Purveyors of economism treat all markets as simple and identical. They disregard context and assume perfect information from participants. They reason as if they have read only the early chapters of an introductory economics textbook and that they never grasped that the models described in those chapters are useful abstractions, not descriptions of the real world.
There’s been a lot of economism in the debate about the Conservative proposal for price caps on certain residential energy tariffs (just as there was when Labour under Ed Miliband promised an overall price freeze two years ago). Fearful outcomes apparently range from a collapse of investment in new supply to a Venezuelan-style social collapse.
The first challenge to the simplicities of economism is detail: an analysis of the characteristics of the market in question. Around 70 per cent of UK households, despite much prompting from ministers and advertising from switching websites, are not getting the message that they could save money by changing suppliers when their fixed-term contracts come to an end.
Now this could be because they enjoy paying over the odds for their energy, which seems unlikely. It could be because they love their existing supplier too much to ever think about changing, which again seems somewhat implausible. Or, more likely, it could be because they are baffled by the artificial complexity of the tariff contracts offered and feel too intimidated and confused by the concept of a market in domestic energy to switch.
Of course, a third of people do switch supplier, leading to complaints that capping the standard variable tariffs of the non-switchers will undermine this functioning element of the market. Yet this brings to mind the polite curate who told his host that his boiled egg was “good in parts”. It’s difficult to argue that a market is functioning only in parts.
If a majority of customers don’t switch, that undermines the pressure on providers to provide a good service to anyone. It’s no coincidence that the heart sinks at the thought of having to ring one of the major providers to question a bill – and that the “big six” come out notably badly on customer satisfaction surveys.

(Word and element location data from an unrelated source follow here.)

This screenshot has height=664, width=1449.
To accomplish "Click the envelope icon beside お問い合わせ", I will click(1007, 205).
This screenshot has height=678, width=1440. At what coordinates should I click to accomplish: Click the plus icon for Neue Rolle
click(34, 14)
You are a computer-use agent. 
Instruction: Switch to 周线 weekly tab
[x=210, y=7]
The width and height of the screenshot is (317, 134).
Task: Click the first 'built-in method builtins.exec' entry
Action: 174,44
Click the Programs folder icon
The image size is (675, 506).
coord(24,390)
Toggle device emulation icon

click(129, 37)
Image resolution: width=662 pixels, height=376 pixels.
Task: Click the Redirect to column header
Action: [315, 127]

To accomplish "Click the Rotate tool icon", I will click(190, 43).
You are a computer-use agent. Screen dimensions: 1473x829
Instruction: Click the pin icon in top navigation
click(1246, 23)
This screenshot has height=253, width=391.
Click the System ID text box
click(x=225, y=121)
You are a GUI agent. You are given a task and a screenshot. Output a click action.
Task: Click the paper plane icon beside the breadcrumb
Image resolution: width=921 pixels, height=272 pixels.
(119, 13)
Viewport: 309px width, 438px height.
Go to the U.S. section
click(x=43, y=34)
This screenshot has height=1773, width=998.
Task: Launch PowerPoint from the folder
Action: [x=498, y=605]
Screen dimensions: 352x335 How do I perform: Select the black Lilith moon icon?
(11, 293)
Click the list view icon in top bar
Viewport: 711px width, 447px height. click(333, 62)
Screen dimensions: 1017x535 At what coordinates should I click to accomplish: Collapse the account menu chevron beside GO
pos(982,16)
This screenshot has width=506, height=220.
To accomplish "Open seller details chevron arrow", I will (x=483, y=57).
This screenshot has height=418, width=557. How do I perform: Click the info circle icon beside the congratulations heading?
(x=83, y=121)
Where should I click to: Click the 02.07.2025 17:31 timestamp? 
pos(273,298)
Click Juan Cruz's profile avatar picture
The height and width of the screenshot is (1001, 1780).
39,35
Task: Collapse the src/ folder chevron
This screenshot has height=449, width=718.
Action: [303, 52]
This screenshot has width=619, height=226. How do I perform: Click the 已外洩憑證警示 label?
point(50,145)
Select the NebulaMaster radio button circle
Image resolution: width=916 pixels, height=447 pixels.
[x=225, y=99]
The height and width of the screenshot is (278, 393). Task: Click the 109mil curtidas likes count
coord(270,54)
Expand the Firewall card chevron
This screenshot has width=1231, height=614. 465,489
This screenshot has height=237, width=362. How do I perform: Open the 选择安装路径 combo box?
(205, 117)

Another solvent for economism is some history. Electricity was once provided, in the majority of areas, by local authorities as a kind of public good. There followed a national monopoly after the Second World War. And controls were only last month re-imposed by the regulator on charges on pre-payment meters (which are a common feature of the homes of the poorest). Intervention and tight regulation have been the norm in the residential energy sector for most of its history.
It is now seventeen years since the residential energy supply market was liberalised. But most people stubbornly refuse to be liberated. One can take the view that further effort is required to nudge them into the switching habit. Or another, reasonable, conclusion is that domestic energy may simply never be the fast-moving and competitive market that was once envisaged and that some form of limited price control is now justified to put a stop to the egregious gouging of vulnerable customers by complacent private incumbents.
In his 1953 poem The Solution Bertolt Brecht satirically lamented that the people had forfeited the confidence of the government and that the time had come to dissolve the people and elect another. We should beware the temptation to blame customers for letting down the residential energy market.